§ **Work to complete**
Copy out the stretch of entries from the start through the line containing "point(142,499)", both ends included.

━━━━━ Source data

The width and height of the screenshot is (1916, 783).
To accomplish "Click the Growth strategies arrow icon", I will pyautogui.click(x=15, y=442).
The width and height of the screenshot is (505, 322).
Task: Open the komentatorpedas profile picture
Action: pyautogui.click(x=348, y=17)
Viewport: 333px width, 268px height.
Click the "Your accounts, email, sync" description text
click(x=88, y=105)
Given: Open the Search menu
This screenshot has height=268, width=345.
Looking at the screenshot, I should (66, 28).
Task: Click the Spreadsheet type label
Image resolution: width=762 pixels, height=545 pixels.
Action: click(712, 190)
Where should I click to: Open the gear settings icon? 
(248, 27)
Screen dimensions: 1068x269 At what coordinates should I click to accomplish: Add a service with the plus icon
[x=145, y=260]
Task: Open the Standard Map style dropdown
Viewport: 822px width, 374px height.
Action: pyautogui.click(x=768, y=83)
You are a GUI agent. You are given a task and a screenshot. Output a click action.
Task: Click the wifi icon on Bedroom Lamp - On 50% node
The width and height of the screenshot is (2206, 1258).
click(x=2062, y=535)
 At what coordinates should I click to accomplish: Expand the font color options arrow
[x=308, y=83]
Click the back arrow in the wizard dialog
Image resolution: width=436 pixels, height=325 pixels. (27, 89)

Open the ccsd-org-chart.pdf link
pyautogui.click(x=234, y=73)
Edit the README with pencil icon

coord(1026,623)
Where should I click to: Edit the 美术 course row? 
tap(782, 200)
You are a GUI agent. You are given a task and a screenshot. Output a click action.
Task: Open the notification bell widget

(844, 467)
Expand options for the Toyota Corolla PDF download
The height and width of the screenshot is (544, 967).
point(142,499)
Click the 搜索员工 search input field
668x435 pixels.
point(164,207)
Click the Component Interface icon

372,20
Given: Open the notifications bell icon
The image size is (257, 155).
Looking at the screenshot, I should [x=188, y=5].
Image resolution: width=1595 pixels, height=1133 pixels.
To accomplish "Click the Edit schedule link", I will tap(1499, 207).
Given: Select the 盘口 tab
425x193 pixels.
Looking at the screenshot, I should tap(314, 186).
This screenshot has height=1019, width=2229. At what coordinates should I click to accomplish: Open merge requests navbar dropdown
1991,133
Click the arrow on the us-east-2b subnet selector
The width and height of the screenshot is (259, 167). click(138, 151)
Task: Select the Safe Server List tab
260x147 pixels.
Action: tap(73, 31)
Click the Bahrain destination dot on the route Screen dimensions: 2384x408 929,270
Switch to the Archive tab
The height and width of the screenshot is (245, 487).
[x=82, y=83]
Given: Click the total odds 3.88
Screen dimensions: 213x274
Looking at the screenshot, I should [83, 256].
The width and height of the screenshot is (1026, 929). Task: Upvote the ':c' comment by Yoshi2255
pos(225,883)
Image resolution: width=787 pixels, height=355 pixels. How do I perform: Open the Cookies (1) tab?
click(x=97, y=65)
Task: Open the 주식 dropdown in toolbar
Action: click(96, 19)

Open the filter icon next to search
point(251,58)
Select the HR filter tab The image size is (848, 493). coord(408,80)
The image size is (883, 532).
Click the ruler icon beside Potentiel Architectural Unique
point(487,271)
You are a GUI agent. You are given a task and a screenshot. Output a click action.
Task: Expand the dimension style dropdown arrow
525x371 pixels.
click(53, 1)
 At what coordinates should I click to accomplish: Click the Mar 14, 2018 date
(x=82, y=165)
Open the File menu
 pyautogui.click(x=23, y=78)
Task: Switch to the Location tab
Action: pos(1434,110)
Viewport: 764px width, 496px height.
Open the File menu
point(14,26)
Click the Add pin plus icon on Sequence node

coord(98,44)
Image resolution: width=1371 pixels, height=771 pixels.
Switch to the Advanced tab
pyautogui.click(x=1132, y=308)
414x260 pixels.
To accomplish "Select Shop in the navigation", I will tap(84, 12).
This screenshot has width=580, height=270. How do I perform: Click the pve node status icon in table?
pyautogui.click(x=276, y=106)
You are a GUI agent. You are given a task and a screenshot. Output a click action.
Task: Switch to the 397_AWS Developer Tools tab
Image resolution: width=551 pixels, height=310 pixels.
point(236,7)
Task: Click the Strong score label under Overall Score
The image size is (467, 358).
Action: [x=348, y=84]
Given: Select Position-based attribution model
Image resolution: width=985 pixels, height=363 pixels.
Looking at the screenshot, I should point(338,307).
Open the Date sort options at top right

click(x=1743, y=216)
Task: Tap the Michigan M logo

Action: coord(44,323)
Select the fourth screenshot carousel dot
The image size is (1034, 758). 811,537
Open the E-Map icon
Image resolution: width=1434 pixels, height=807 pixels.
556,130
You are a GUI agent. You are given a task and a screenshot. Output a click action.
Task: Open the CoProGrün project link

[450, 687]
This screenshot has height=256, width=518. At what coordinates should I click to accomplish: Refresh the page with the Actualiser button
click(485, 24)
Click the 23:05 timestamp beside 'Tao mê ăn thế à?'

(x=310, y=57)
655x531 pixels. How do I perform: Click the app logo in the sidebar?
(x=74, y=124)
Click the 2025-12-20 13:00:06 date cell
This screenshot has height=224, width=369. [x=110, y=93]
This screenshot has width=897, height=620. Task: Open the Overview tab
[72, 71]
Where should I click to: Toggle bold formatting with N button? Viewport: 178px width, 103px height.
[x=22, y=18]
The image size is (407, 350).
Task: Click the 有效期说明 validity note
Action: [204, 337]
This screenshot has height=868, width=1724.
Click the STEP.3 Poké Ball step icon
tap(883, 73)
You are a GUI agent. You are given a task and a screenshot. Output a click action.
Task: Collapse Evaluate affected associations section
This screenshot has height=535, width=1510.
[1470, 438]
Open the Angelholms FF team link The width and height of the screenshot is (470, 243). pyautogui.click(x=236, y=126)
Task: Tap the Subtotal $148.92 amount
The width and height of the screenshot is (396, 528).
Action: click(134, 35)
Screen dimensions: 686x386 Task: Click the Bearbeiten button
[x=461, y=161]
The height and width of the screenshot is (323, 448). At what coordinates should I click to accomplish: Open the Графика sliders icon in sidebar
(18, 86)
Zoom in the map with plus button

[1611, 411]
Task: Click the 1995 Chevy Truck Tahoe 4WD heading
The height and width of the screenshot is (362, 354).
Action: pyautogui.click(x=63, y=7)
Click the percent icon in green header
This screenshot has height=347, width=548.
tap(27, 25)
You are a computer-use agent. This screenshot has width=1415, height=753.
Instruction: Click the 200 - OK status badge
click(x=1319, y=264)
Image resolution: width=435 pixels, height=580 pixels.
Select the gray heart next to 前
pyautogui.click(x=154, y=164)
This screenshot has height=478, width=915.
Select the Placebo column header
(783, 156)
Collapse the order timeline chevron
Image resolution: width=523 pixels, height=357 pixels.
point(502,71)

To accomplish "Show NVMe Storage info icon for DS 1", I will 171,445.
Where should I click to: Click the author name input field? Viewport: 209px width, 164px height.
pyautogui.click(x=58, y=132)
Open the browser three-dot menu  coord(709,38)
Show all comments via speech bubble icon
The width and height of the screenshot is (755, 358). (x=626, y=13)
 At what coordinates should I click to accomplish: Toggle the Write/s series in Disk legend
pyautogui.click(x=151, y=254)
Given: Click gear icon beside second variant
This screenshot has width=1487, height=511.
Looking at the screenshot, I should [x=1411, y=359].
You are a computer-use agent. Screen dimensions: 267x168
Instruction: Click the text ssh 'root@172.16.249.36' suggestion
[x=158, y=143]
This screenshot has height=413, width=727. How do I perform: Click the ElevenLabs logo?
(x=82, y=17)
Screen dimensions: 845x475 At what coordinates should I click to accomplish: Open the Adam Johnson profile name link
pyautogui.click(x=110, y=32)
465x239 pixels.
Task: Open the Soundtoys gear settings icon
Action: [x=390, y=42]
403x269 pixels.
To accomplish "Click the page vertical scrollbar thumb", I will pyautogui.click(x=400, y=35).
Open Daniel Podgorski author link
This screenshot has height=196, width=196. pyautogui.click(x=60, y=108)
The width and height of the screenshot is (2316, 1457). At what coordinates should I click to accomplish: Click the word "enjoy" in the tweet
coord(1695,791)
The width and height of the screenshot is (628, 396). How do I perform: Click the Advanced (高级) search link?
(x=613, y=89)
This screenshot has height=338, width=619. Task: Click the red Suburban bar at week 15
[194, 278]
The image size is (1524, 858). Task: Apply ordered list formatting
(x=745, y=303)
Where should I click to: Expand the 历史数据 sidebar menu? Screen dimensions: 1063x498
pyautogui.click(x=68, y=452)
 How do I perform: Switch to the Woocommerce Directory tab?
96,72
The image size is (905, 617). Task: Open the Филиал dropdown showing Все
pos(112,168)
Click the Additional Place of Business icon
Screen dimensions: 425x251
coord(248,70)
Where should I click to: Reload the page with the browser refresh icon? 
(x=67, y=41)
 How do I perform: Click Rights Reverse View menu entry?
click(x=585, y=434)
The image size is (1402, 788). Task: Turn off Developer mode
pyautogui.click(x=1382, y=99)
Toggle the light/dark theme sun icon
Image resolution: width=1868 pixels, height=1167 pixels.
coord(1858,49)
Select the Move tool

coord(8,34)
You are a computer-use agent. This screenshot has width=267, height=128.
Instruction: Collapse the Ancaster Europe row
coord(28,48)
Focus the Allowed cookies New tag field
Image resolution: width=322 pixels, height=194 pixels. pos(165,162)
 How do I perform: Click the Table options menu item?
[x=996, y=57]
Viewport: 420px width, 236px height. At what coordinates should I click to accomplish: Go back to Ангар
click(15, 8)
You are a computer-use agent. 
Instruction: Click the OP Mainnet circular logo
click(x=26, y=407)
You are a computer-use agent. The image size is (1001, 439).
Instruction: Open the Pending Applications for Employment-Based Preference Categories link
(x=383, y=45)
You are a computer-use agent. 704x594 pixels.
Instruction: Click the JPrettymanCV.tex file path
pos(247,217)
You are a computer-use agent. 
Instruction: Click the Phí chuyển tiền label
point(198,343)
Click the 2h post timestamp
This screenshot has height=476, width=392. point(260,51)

━━━━━━━━━━

§ **Task output**
The width and height of the screenshot is (1916, 783).
To accomplish "Click the Growth strategies arrow icon", I will pyautogui.click(x=15, y=442).
The width and height of the screenshot is (505, 322).
Task: Open the komentatorpedas profile picture
Action: pyautogui.click(x=348, y=17)
Viewport: 333px width, 268px height.
Click the "Your accounts, email, sync" description text
click(x=88, y=105)
Given: Open the Search menu
This screenshot has height=268, width=345.
Looking at the screenshot, I should (66, 28).
Task: Click the Spreadsheet type label
Image resolution: width=762 pixels, height=545 pixels.
Action: click(712, 190)
Where should I click to: Open the gear settings icon? 
(248, 27)
Screen dimensions: 1068x269 At what coordinates should I click to accomplish: Add a service with the plus icon
[x=145, y=260]
Task: Open the Standard Map style dropdown
Viewport: 822px width, 374px height.
Action: pyautogui.click(x=768, y=83)
You are a GUI agent. You are given a task and a screenshot. Output a click action.
Task: Click the wifi icon on Bedroom Lamp - On 50% node
The width and height of the screenshot is (2206, 1258).
click(x=2062, y=535)
 At what coordinates should I click to accomplish: Expand the font color options arrow
[x=308, y=83]
Click the back arrow in the wizard dialog
Image resolution: width=436 pixels, height=325 pixels. (27, 89)

Open the ccsd-org-chart.pdf link
pyautogui.click(x=234, y=73)
Edit the README with pencil icon

coord(1026,623)
Where should I click to: Edit the 美术 course row? 
tap(782, 200)
You are a GUI agent. You are given a task and a screenshot. Output a click action.
Task: Open the notification bell widget

(844, 467)
Expand options for the Toyota Corolla PDF download
The height and width of the screenshot is (544, 967).
point(142,499)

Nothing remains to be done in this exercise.